You see, I’ve been a fan of roller derby for years. I loved the movie “Whip It” and, shortly after seeing it for the first time, discovered that Nashville has its own Rollergirls team. I’ve been going to bouts ever since. Mock me if you will, but I would argue that there are few better evenings of sports entertainment to be had. It’s cheap. There are nachos and beers bigger than my head. In addition, roller derby names bring in a hefty dose of humor - one opposing team actually had a player named, I kid you not, “The Other White Meat.” Basically, it’s all around good, clean fun, with just a hint of sex and violence. How can you lose?
On my first night of official practice, I realized that all of my beer-fueled nights of watching roller derby had ill prepared me for actual officiating. While I was familiar with the basic rules, there were dozens of arcane guidelines that one would never notice from the stands. For example, a player sitting or standing in the penalty box can remove their mouthguard, but if they skate towards the track with it out, that’s a penalty. Skaters choose their own one- to four-digit player number, which are always said as individual digits (Player 1-3-3-7 versus Player 13-37). Luckily, breaking that rule won’t earn you a penalty, but it may merit a dirty look from a player named Winona Thud.

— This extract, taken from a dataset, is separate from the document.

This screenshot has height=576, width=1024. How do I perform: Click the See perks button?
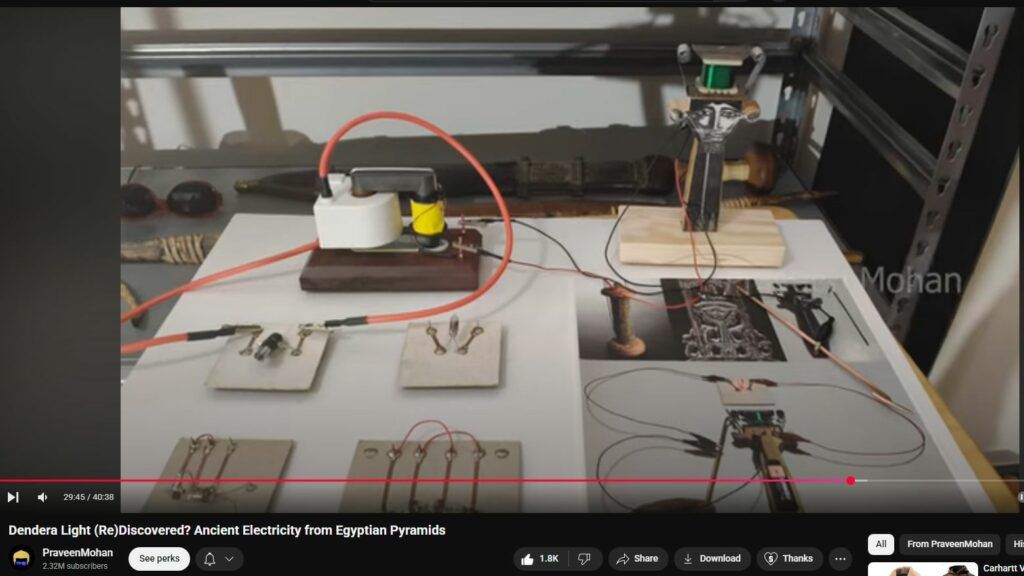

Some of the rules, particularly ones I kept screwing up, seemed a little silly to me, and, being the Type A jerk I can sometimes be, I felt compelled to question a few. That earned me a few additional dirty looks. At one point the head official said, “yeah, it’s kind of peculiar, but that’s just the way it is.”
After I got home that night, I started thinking about the arbitrary rules in other parts of my life. Investing obviously has A LOT of very specific rules and regulations, most of which have been handed down by various regulatory bodies. Some of them make perfect sense to me (providing net versus gross performance to current and potential investors, for example), while some seem designed merely to make me crazy and to create and sustain compliance jobs.

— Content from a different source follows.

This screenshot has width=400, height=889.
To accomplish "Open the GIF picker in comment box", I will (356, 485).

But in addition to the codified (and omnipresent) regulations in investing, there are a host of informal norms and mores, as well as some basic unspoken tenets. And, at the end of the day, understanding the entire greasy burrito of investing lore is critical to navigating investment terrain without losing your sanity.

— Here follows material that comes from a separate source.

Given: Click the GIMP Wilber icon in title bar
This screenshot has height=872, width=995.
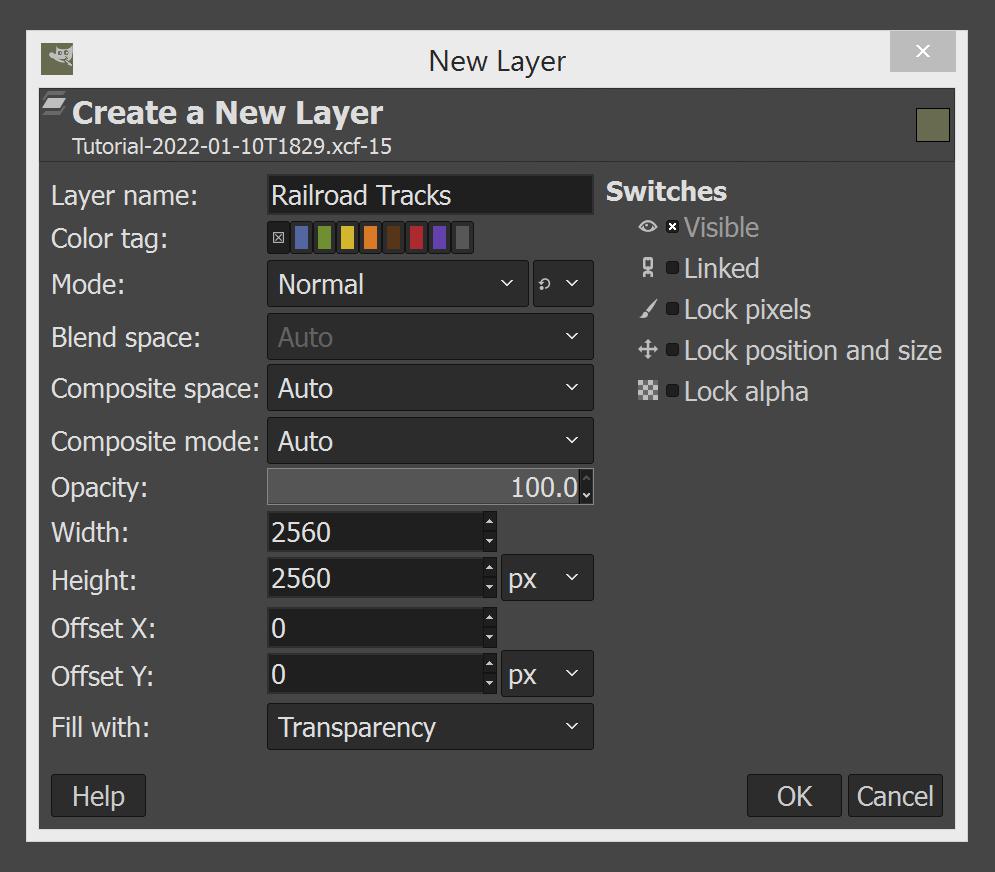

For example, even though there’s no rule (or glaring Rollergirl named “Lil Red Right Hook”) to dissuade them, most managers know by now NOT to make their pitch book too long, but what about color schemes? Did you know you generally shouldn’t have a red logo or typeface (red connotes losses)? And make sure you get in front of investors, but realize that you’re probably going to be judged if you’re out and about at conferences and events too often (who’s minding the portfolio?). Follow up but don’t be pushy, oh and, by the way that fine line may vary from investor to investor. Don’t let an investor read bad news in the press. And so on. And so forth.
Most of us that have been in the industry for long enough have digested these kinds of particulars and therefore navigate the industry fairly seamlessly. But I still often see one great divide between investors and managers when it comes to the accepted rules of play, and it has to do with the starting line.
Many investors approach investing from a place of “no,” while many, if not all, fund managers, approach investors from a place of “why the hell not?”
A fund manager may think: Why wouldn’t an investor want to talk about my fund with me? Why wouldn’t an investor trust me with their capital? Why wouldn’t I deliver satisfactory results? Why wouldn’t this strategy make sense right now? Why wouldn’t an investor want to buy on a drawdown – buy low, sell high, right? Why wouldn’t an investor have liquid funds to allocate to me now? If I just keep up the conversation, I know they’ll eventually come around. I know there are a lot of funds out there, but this is just one more, right?
An investor may think: This is the 20th long-short equity (core fixed income, SMID-cap) fund that’s contacted us this month. That manager lost a lot of capital at a prior fund. That fund doesn’t have the right infrastructure. That fund is too small to safely absorb our investment. That fund has too little capacity for us to scale up appropriately. That manager has been underperforming of late – there’s headline risk and career risk, and what if it’s not a buying opportunity but a sign that the manager isn’t talented? That’s a strategy we’re not interested in/over-allocated to right now. We’re using mostly passive investments for that part of the portfolio. We don’t have liquidity to make new investments without redeeming from existing investments. I don’t know how many more times I can tell this fund no. There are thousands of funds out there, and this is just one more.
Even though it’s frustrating, even though the response you get may not be the one you think you deserve (or what you think you’d do in the other person’s shoes), even if you don’t like it, that’s just the reality of the investing world. And it’s really important to have a little empathy about the realities on the other side of the fence. It can save you time, energy and perhaps even a little time in the penalty box.